Non si può mai tagliare la spesa pubblica allora? Sì che si può, ma lo si deve fare quando l’economia è in espansione, a prezzo di raffreddare un po’ la crescita. Non quando l’economia è in recessione, raddoppiando la medesima. Se ci pensate, è quello che hanno fatto gli Stati Uniti. Hanno aumentato la spesa pubblica e non le tasse in recessione (insieme a una politica monetaria espansiva che ha schiacciato i tassi di interesse), per poi incominciare a mettere sotto controllo il deficit, quindi la spesa, quanto l’economia è tornata in espansione.

 

L’Italia ha pagato il conto più salato agli errori dell’FMI

Chi ha pagato il conto più salato al modello europeo di politica economica? L’Italia. Ho provato (e siamo al quarto chart della figura 2, in basso a destra) a ricalcolare la cumulata del Pil azzerando i surplus di bilancio primario (potete pensare che io abbia ridotto le tasse, per esempio, del surplus primario, ogni volta che c’era). Se ci fossimo comportati così, ossia se avessimo rinunciato non tanto all’austerità, ma al suo eccesso, l’Italia avrebbe più o meno lo stesso Pil del 2008, ossia avremmo patito la crisi e l’avremmo recuperata. Non avremmo perso, per esempio, alcuna posizione verso la Francia. La situazione degli altri paesi mediterranei non sarebbe mutata di molto, essendo che non avevano surplus primari da rimettere ai contribuenti.

Queste simulazione, peraltro, sono simulazioni di “statica comparata”, ossia non considerano l’effetto incrociato che avrebbe avuto sui paesi più in crisi una crescita maggiore del previsto in Italia e Germania. E’ probabile che ne avrebbero beneficiato anche loro.

 

La crisi nell’eurozona può ritornare

Torniamo alla domanda che ha suscitato la simulazione: lo statuto monetario e fiscale dell’Unione europea è corretto? Produce gli effetti sperati? Ossia produce la stabilità finanziaria dell’eurozona, al cui fine è stato scritto? Contrariamente alle aspettative, la risposta è negativa.

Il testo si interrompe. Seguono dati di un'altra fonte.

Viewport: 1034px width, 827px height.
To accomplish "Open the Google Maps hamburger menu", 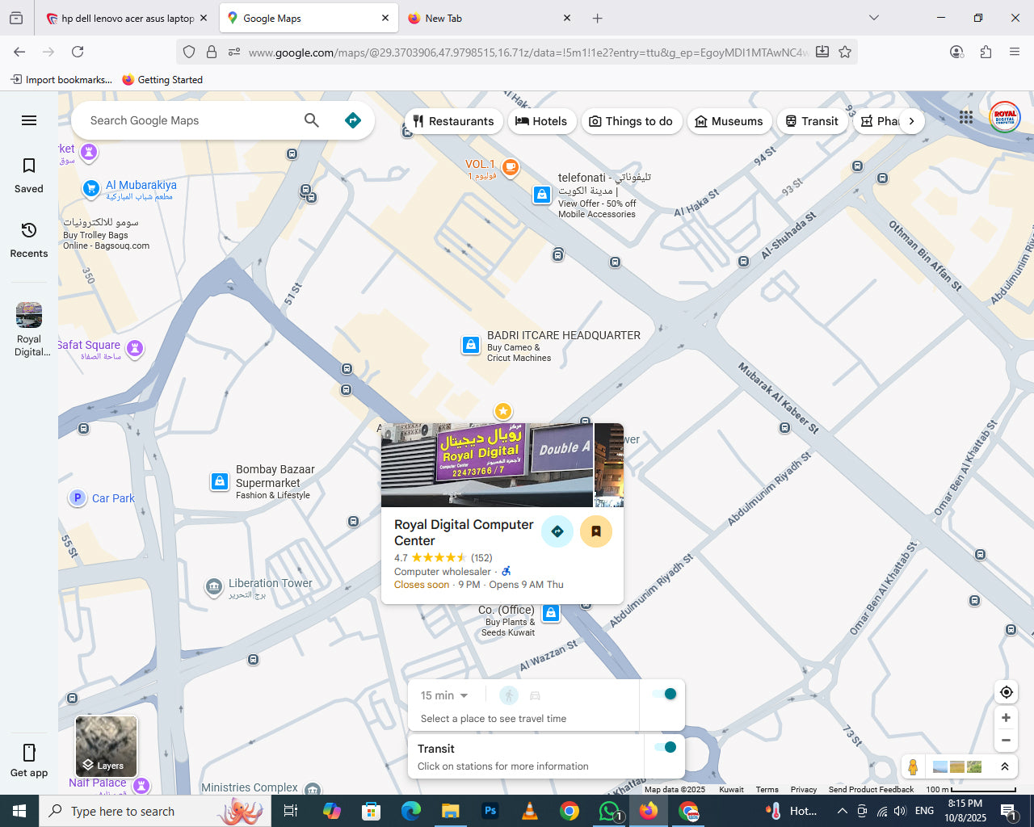I will 29,120.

In altri termini, la crisi del 2011-2012 è stata la prima crisi seria dell’eurozona, ma a condizioni invariate non sarà l’ultima, nonostante l’ESM e l’Unione bancaria. Inoltre, quando i mercati sono in fibrillazione sull’equity, le ripercussioni sui debiti sovrani europei sono inevitabili.

 

Le opzioni contro la crisi

Non voglio concludere senza approcciare il tema delle vie di uscita, ossia delle opzioni possibili. Essenzialmente, e senza volutamente concentrarmi sul breve periodo, ma sugli esiti di medio e lungo termine le opzioni sono tre:

  1. Il Sud Europa fa i compiti, ma le tasse in crescita non stimolano l’attività economica, mentre le spese che si riducono contraggono la domanda e la stagnazione persiste e si avvita. Con il fiscal compact, la deflazione si impadronisce del mercato del lavoro. I bilanci pubblici non migliorano e ritorna la crisi finanziaria sugli strumenti del debito pubblico, ma questa volta la crisi include anche il mercato dell’OAT. L’ESM non può investire a sufficienza. L’euro va verso il break up. (eventuali episodi di instabilità sociale possono accompagnarlo).
  2. Il Sud Europa fa i compiti, ma le tasse in crescita non stimolano l’attività economica. I mercati del debito prima o poi fibrillano e per eliminare il problema alla radice, atteso che le politiche di convergenza non funzionano, i paesi europei rinunciano alla sovranità fiscale. Si costituiscono gli Stati Uniti d’Europa, dotati di un bilancio pubblico che può essere manovrato, ed eventualmente finanziato dalla Bce. Si crea anche un’agenzia unica del debito europeo, la cui proporzione complessiva rispetto al Pil ritorna maneggiabile.
  3. Il Sud Europa fa i compiti, ma le tasse in crescita non stimolano l’attività economica: ritorna la crisi sul debito, che include la Francia. Di fronte al rischio di un break-up, si crea un’agenzia unica del debito, che viene mutualizzato e reciprocamente garantito. La proporzione del debito rispetto al Pil ritorna maneggiabile, ma la sua nuova formazione richiede o la cessione di sovranità (si ritorna al punto precedente) o politiche serie di redistribuzione della domanda europea. Si crea una assicurazione europea sulla disoccupazione, inoltre, i paesi in forte eccesso di bilancia commerciale accettano di investire una quota dei loro surplus nei paesi del sud Europa. Anziché attrarre ingegneri spagnoli e italiani a Monaco di Baviera, le fabbriche tedesche rilocalizzano in sud Europa.

 

Per evitare il peggio, i politici europei dovrebbero già lavorare a queste opzioni.

Quali sono le lezioni che si possono trarre da questa analisi? Essenzialmente le seguenti:

  • L’Europa non può eludere il problema del suo mezzogiorno, ossia se non si risolve la recessione o stagnazione nel sud Europa è impossibile stabilizzare l’euro e il mercato delle sue obbligazioni;
  • Il break-up non è un’opzione politica (in questo Draghi ha ragione, l’Euro non è reversibile, ossia non si sceglie di tornare indietro), ma è purtroppo un esito potenziale di politiche omesse o sbagliate;
  • Il Policy mix europeo è incompleto e inefficiente e rischia di perpetuare una situazione di crescita inferiore alla media OCSE con crescita delle differenze regionali interne all’UE;
  • La mutualizzazione del debito è inevitabile, prima o poi, se non si vuole correre il rischio del break up. Rifiutarla preconcettualmente è un grave errore.
  • La mutualizzazione senza sovranità fiscale unificata e accentrata o regole di redistribuzione della domanda di consumi e di investimenti può essere inutile, ossia semplicemente ritardare il momento della crisi. Per questo politici europei lungimiranti dovrebbero lavorare a queste ipotesi fin d’ora, per non essere spinti dagli eventi a farlo. O essere tanto in ritardo da non poter più far nulla.